In general, floating point numbers are not uniformly distributed. However, they are uniformly distributed in the exponent range $[E, E+1)$ for $E \in \mathbb{Z}$ . In this range, the minimal difference between numbers which floating-point system can represent is $(0.0\mathellipsis 1)_{\beta} \beta^E = \beta^{1-p} \beta^E = \beta^{E - p + 1}$ . If this range is changed to $[E + 1, E + 2)$ , then the minimal difference is multiplied by $\beta$ .

Interval

Let the minimal difference between numbers which floating-point system can represent in $[L, L + 1)$ be $\epsilon$ . Then the following shows the entire distribution of floating-point numbers.

EntireInterval

The negative part is symmetrically the same as the positive one. Note that there could be the integers which the floating-point system cannot represent when this interval $\epsilon \beta^k > 1$ .

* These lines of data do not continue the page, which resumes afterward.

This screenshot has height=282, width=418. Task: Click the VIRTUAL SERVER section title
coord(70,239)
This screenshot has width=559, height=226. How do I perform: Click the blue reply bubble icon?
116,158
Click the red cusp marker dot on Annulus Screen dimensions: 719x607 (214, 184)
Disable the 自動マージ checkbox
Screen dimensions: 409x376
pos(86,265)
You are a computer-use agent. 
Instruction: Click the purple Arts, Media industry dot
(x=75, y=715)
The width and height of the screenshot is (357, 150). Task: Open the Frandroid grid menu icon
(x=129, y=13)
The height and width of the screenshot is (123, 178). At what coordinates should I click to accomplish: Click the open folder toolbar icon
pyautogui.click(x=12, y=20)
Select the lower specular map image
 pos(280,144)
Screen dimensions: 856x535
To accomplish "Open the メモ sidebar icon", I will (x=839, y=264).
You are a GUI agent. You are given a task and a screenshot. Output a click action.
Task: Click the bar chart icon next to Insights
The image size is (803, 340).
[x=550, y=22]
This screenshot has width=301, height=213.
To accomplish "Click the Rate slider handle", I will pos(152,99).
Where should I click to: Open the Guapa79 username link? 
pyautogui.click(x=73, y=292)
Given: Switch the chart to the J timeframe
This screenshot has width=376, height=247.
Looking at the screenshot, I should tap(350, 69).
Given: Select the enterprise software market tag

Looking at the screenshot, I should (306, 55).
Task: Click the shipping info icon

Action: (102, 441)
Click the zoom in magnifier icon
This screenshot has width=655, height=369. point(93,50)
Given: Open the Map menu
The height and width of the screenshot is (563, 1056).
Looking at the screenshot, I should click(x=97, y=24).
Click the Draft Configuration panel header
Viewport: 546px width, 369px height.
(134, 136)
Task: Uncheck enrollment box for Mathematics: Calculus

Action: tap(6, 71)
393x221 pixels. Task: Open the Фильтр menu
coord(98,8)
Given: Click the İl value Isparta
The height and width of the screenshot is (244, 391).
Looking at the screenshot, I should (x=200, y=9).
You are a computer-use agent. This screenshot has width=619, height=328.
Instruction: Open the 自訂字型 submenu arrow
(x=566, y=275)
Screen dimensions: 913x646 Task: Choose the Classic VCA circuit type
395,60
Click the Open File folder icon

3. Subnormal(Denormalized) Numbers

When looking the series the floating-point system represents, there is empty space in $[0, \beta^L]$ . This range can be divided by $\epsilon$ , which is the interval in $[L, L + 1)$ . Then the number in this range can be represented as $d_0 = 0$ and $d_1 \not = 0$ , that is, $\pm (0. d_1 \mathellipsis d_{p-1})_{\beta}\beta^L$ if some condition are satisfied which will come later.

4. Rounding

The number which the floating-point system can exactly represent is called machine number. However, the number the system cannot do should be rounded. There are rules for rounding such as chopping or round-to-nearest method. Here are some examples about these rules when $p = 2$ . $\begin{aligned} \begin{array}{ccc} \text{number} & \text{chop} & \text{round-to-nearest} \\ \hline 1.649 & 1.6 & 1.6 \\ 1.650 & 1.6 & 1.6 \\ 1.651 & 1.6 & 1.7 \\ 1.699 & 1.6 & 1.7 \end{array} \quad \begin{array}{ccc} \text{number} & \text{chop} & \text{round-to-nearest} \\ \hline 1.749 & 1.7 & 1.7 \\ 1.750 & 1.7 & 1.8 \\ 1.751 & 1.7 & 1.8 \\ 1.799 & 1.7 & 1.8 \end{array} \end{aligned}$

The round-to-nearest is also known as round-to-even, because it rounds the number to the one whose last digit is even in case of a tie. This rule is the most accurate and unbiased, but expensive. Meanwhile, IEEE standard system has the round-to-nearest as the default rule.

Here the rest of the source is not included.